YOUR SOLIN GENERATED RECIPE
Seared Salmon Fillet with Steamed Asparagus and Herbed Brown Rice
Pan-seared salmon fillet served with tender steamed asparagus and fluffy herbed brown rice, finished with a buttery and zesty lemon glaze.
INGREDIENTS
7 ounces Salmon Fillet
1/2 cup Cooked Brown Rice
1 cup Asparagus spears
1 teaspoon Extra Virgin Olive Oil
1 tablespoon Fresh Parsley, chopped
1 tablespoon Lemon Juice
PREPARATION
Prepare the brown rice according to package instructions or use pre-cooked rice and warm it through.
Season the salmon fillet with a pinch of sea salt and black pepper.
Heat the olive oil in a non-stick skillet over medium-high heat.
Place the salmon in the skillet skin-side down and sear for 4 to 5 minutes until the skin is crispy.
Flip the salmon and cook for another 3 to 4 minutes until it reaches your desired level of doneness.
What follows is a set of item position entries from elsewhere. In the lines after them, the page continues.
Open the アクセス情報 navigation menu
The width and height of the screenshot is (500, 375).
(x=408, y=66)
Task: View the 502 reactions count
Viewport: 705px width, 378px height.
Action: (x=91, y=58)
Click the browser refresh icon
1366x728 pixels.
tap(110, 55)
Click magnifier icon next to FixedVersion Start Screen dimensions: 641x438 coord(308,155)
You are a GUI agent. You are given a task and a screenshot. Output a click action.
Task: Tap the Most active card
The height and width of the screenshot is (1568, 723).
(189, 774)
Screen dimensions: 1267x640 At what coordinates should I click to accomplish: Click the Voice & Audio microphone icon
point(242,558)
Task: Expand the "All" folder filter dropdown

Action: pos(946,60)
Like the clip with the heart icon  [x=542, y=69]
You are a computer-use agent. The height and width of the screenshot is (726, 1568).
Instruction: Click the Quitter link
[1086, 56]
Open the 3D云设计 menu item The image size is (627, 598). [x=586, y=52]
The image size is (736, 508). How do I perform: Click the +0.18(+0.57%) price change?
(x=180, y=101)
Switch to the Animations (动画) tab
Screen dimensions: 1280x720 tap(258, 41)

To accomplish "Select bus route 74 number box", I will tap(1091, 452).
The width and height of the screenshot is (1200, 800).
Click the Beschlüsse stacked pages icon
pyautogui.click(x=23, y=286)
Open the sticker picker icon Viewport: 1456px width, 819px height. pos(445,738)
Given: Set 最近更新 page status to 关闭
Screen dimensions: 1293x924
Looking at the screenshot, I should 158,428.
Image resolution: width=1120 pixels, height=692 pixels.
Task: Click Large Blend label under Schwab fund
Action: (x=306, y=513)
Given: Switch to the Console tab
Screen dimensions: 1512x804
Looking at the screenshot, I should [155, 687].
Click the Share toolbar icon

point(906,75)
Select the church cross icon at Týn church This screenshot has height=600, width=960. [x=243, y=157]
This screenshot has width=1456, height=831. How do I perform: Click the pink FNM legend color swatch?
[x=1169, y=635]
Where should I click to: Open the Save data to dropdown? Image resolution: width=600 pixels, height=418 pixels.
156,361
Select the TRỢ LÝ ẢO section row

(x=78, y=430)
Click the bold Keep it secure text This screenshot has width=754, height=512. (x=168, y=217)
While the salmon cooks, steam the asparagus for 3 to 5 minutes until it is tender-crisp and vibrant green.
Stir the fresh chopped parsley into the warm brown rice.
Plate the salmon alongside the herbed rice and steamed asparagus.
Drizzle the lemon juice over the salmon and vegetables just before serving.